Task requirements: Rewrite everything from the line containing "[Количество товара] (556, 592)" down to the end of the items, requests included, and nothing outside that range. Increase every coordinate in the answers by 70, leaving the requests and their format samples as they are.
+---+
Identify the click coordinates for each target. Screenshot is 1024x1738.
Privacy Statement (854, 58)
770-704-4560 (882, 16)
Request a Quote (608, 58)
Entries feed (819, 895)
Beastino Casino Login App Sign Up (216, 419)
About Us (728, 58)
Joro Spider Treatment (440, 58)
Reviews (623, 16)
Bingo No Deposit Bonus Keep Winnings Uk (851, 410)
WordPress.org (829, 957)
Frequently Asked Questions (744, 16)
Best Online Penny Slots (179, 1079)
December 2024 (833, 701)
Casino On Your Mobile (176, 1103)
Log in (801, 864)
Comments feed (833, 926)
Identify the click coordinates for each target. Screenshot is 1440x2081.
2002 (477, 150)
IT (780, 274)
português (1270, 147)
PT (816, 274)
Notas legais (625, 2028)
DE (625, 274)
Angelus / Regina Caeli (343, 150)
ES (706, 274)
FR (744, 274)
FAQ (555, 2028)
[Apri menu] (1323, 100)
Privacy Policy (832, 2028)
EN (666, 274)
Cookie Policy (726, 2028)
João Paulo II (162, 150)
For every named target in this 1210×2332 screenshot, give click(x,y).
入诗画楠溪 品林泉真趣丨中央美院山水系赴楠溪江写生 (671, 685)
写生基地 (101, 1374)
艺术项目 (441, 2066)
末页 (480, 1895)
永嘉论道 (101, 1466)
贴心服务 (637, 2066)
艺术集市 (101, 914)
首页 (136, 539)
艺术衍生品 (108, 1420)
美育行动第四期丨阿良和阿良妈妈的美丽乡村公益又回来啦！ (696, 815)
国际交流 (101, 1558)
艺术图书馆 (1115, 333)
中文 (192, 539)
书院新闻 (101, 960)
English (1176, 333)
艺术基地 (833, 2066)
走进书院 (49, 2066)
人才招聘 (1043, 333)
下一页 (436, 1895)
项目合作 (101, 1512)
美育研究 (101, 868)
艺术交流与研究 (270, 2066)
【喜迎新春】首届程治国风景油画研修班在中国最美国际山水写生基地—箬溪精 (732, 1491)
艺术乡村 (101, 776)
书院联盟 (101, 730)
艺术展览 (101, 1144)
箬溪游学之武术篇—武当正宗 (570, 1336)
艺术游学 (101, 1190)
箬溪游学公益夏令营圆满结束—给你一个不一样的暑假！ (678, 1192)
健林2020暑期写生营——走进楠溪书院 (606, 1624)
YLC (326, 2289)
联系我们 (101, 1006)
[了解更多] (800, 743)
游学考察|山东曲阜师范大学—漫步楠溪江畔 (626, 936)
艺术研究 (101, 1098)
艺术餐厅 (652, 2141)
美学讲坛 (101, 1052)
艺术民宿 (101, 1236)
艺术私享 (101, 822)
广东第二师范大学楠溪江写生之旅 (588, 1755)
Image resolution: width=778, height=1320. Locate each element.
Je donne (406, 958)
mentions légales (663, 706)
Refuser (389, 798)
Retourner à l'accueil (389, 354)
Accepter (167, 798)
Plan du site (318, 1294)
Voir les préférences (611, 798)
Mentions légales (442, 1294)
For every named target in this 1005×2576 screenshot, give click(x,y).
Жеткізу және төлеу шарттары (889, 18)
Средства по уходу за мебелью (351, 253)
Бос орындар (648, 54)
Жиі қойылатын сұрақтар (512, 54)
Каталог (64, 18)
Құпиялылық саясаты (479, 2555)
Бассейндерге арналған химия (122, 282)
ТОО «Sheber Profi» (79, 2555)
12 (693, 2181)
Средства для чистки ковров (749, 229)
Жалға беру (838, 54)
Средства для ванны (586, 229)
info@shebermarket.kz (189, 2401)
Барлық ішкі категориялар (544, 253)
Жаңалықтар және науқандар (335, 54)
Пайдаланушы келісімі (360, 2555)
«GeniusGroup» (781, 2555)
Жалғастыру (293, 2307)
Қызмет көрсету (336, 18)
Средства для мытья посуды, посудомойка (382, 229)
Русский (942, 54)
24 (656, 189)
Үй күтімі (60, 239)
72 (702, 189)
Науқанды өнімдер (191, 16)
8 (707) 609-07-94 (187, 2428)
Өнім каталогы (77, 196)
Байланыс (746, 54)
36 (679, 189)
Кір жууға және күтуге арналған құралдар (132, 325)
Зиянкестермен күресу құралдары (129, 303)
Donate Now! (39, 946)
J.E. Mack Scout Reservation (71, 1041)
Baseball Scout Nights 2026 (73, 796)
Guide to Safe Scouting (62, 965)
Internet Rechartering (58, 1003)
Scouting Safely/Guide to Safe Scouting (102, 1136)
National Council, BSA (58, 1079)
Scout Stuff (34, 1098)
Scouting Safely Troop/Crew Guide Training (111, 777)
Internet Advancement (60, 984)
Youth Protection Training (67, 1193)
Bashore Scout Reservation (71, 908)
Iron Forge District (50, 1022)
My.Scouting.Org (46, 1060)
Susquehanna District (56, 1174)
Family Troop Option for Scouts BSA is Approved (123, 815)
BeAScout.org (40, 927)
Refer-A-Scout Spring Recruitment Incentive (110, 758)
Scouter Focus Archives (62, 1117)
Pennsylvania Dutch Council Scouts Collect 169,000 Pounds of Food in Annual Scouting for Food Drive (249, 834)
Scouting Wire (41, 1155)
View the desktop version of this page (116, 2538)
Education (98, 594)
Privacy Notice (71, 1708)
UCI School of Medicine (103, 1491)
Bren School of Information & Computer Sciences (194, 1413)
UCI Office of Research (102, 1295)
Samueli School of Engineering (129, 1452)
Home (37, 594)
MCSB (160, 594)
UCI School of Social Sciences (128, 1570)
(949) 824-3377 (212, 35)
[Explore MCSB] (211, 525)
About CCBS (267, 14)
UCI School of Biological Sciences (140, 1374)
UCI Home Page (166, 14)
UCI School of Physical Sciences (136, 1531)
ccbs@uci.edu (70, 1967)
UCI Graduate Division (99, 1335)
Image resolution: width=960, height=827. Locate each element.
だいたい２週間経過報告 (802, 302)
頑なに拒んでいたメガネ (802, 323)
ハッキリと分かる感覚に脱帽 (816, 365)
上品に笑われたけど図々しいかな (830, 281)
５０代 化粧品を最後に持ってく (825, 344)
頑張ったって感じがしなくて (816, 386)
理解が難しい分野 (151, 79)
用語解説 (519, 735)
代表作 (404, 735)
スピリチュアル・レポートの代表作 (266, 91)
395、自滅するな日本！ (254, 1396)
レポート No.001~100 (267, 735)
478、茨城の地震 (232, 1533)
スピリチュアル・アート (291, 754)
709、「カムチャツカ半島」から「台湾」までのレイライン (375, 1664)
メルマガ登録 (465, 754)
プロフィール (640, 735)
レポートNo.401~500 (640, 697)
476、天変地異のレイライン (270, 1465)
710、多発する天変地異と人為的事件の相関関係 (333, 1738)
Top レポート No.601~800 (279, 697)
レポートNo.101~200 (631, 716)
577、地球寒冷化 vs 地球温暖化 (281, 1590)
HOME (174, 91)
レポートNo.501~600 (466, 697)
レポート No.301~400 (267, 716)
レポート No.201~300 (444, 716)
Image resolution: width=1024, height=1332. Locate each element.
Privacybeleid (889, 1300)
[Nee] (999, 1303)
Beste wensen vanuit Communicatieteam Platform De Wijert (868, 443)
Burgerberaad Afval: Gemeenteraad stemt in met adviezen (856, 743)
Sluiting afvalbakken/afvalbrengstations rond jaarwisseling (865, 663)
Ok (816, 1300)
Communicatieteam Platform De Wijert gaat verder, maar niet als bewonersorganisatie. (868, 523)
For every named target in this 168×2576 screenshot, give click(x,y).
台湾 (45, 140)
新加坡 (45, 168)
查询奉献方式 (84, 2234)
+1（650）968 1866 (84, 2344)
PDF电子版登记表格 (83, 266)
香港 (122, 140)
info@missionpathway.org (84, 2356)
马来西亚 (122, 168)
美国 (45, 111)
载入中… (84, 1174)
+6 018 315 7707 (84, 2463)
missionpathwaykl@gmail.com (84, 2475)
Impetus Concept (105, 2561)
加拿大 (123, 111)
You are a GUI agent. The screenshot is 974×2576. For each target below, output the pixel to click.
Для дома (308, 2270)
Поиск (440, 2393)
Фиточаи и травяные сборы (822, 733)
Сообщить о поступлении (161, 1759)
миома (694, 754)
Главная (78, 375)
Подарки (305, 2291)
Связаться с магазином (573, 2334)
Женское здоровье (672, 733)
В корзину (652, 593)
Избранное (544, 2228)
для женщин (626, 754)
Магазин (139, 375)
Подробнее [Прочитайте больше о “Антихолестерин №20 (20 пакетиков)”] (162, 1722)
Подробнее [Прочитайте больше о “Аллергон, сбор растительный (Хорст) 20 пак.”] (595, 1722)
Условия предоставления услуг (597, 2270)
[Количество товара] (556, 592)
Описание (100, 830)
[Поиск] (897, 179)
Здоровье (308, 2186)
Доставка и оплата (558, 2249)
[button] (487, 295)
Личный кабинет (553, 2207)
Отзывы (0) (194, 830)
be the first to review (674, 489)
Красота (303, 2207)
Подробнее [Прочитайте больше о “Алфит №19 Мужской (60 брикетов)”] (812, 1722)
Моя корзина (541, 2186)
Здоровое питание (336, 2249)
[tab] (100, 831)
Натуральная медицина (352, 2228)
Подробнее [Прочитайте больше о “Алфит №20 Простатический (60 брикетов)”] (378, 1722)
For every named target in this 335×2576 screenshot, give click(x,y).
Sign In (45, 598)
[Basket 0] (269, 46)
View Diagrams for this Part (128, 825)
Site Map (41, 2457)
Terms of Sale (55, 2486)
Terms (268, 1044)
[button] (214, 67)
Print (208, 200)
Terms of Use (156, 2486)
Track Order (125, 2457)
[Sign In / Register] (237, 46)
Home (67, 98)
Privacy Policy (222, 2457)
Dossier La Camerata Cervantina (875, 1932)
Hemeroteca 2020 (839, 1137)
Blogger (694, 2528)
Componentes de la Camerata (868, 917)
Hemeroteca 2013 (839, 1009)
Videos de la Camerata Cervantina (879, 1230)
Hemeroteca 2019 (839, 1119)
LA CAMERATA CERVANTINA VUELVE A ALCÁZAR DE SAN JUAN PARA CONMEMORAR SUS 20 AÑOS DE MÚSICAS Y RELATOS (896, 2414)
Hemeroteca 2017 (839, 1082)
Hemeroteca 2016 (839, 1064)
+---+
Result:
[Количество товара] (626, 662)
Описание (170, 900)
[Поиск] (967, 249)
Здоровье (378, 2256)
Доставка и оплата (628, 2319)
[button] (557, 365)
Личный кабинет (623, 2277)
Отзывы (0) (264, 900)
be the first to review (744, 559)
Красота (373, 2277)
Подробнее [Прочитайте больше о “Алфит №19 Мужской (60 брикетов)”] (882, 1792)
Моя корзина (611, 2256)
Здоровое питание (406, 2319)
[tab] (170, 901)
Натуральная медицина (422, 2298)
Подробнее [Прочитайте больше о “Алфит №20 Простатический (60 брикетов)”] (448, 1792)
For every named target in this 335×2576 screenshot, give click(x,y).
Sign In (115, 668)
[Basket 0] (339, 116)
View Diagrams for this Part (198, 895)
Site Map (111, 2527)
Terms of Sale (125, 2556)
Terms (338, 1114)
[button] (284, 137)
Print (278, 270)
Terms of Use (226, 2556)
Track Order (195, 2527)
[Sign In / Register] (307, 116)
Home (137, 168)
Privacy Policy (292, 2527)
Dossier La Camerata Cervantina (945, 2002)
Hemeroteca 2020 (909, 1207)
Blogger (764, 2598)
Componentes de la Camerata (938, 987)
Hemeroteca 2013 (909, 1079)
Videos de la Camerata Cervantina (949, 1300)
Hemeroteca 2019 (909, 1189)
LA CAMERATA CERVANTINA VUELVE A ALCÁZAR DE SAN JUAN PARA CONMEMORAR SUS 20 AÑOS DE MÚSICAS Y RELATOS (966, 2484)
Hemeroteca 2017 (909, 1152)
Hemeroteca 2016 (909, 1134)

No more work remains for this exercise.